◆ **Aim**: Set down the entries between the line holding "Image resolution: width=1147" and the line holding "tap(65, 66)", inclusive, character for character and nothing else.

◆ **Provided entries**:
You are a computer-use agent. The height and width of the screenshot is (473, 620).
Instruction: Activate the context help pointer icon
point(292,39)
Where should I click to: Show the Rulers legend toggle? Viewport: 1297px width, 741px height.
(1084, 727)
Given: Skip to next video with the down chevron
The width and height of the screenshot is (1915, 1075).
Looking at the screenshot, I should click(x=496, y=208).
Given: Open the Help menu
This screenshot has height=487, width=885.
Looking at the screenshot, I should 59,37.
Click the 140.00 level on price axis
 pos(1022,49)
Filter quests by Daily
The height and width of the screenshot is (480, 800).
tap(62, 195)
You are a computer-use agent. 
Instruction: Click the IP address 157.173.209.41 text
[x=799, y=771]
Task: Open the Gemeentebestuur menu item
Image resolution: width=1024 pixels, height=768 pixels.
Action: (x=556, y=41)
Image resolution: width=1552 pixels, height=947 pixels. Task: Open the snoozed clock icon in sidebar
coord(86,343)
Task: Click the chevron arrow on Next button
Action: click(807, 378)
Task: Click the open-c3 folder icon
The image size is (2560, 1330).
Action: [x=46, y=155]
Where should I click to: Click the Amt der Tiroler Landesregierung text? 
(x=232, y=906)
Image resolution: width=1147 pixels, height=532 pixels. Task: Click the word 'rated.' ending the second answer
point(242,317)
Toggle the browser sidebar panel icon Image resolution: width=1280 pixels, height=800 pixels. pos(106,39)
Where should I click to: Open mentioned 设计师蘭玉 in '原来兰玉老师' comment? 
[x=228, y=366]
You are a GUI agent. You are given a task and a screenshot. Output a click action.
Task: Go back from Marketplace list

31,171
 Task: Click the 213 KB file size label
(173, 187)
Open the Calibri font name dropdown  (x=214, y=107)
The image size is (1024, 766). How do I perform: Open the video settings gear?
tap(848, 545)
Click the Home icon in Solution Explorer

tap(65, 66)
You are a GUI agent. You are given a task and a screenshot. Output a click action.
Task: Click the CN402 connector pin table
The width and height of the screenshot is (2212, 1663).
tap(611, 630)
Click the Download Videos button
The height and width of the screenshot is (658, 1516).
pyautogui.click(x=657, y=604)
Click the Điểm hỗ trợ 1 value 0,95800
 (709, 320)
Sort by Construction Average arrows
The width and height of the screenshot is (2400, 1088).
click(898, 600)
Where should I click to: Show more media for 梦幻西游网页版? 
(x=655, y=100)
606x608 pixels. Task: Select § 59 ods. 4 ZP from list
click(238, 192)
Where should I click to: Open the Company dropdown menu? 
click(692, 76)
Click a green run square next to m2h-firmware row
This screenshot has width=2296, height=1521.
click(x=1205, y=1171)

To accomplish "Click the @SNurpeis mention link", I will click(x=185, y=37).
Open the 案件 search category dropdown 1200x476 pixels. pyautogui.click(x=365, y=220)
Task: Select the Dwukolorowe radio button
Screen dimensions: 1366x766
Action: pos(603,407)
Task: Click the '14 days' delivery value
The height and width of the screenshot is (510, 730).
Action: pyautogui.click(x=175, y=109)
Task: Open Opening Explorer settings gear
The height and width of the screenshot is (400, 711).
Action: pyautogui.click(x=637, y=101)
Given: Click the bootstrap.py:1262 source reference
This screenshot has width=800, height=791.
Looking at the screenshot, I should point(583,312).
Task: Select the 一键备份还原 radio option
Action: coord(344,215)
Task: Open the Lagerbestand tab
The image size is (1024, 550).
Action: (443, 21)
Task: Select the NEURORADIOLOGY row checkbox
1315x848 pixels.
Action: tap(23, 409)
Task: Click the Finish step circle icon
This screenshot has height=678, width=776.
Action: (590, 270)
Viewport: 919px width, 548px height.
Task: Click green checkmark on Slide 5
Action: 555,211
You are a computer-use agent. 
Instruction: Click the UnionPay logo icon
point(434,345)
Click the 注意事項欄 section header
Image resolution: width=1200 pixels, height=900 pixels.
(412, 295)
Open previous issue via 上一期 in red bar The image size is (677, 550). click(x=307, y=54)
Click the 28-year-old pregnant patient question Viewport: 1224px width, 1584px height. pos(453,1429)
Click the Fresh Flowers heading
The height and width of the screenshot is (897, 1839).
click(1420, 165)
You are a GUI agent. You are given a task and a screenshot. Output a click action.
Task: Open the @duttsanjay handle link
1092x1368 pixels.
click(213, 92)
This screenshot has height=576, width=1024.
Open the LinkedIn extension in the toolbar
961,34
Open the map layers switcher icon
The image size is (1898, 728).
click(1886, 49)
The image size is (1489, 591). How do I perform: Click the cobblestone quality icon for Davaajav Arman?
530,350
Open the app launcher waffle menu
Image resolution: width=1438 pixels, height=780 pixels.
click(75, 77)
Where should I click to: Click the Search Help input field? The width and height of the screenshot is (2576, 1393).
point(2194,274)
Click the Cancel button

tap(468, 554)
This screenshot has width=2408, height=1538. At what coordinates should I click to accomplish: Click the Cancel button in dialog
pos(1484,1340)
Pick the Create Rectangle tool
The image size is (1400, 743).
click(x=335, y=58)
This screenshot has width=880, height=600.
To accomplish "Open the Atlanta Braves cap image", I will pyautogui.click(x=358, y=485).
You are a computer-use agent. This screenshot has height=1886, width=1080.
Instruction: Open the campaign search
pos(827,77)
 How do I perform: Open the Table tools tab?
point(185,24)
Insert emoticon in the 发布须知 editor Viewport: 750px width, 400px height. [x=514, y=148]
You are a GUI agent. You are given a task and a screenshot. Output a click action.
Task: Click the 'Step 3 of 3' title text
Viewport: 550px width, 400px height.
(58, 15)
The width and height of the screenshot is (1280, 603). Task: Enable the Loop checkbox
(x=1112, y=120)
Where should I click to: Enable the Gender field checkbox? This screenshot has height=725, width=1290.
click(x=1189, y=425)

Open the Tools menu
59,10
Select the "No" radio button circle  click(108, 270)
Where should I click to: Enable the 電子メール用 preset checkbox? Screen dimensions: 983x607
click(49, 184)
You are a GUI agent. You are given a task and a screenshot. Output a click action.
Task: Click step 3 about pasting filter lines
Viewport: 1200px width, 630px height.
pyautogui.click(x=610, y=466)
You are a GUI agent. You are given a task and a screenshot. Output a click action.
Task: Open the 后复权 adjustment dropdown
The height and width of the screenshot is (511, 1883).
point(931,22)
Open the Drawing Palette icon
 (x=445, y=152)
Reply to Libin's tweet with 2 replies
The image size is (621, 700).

◆ **Written solution**:
Image resolution: width=1147 pixels, height=532 pixels. Task: Click the word 'rated.' ending the second answer
point(242,317)
Toggle the browser sidebar panel icon Image resolution: width=1280 pixels, height=800 pixels. pos(106,39)
Where should I click to: Open mentioned 设计师蘭玉 in '原来兰玉老师' comment? 
[x=228, y=366]
You are a GUI agent. You are given a task and a screenshot. Output a click action.
Task: Go back from Marketplace list

31,171
 Task: Click the 213 KB file size label
(173, 187)
Open the Calibri font name dropdown  (x=214, y=107)
The image size is (1024, 766). How do I perform: Open the video settings gear?
tap(848, 545)
Click the Home icon in Solution Explorer

tap(65, 66)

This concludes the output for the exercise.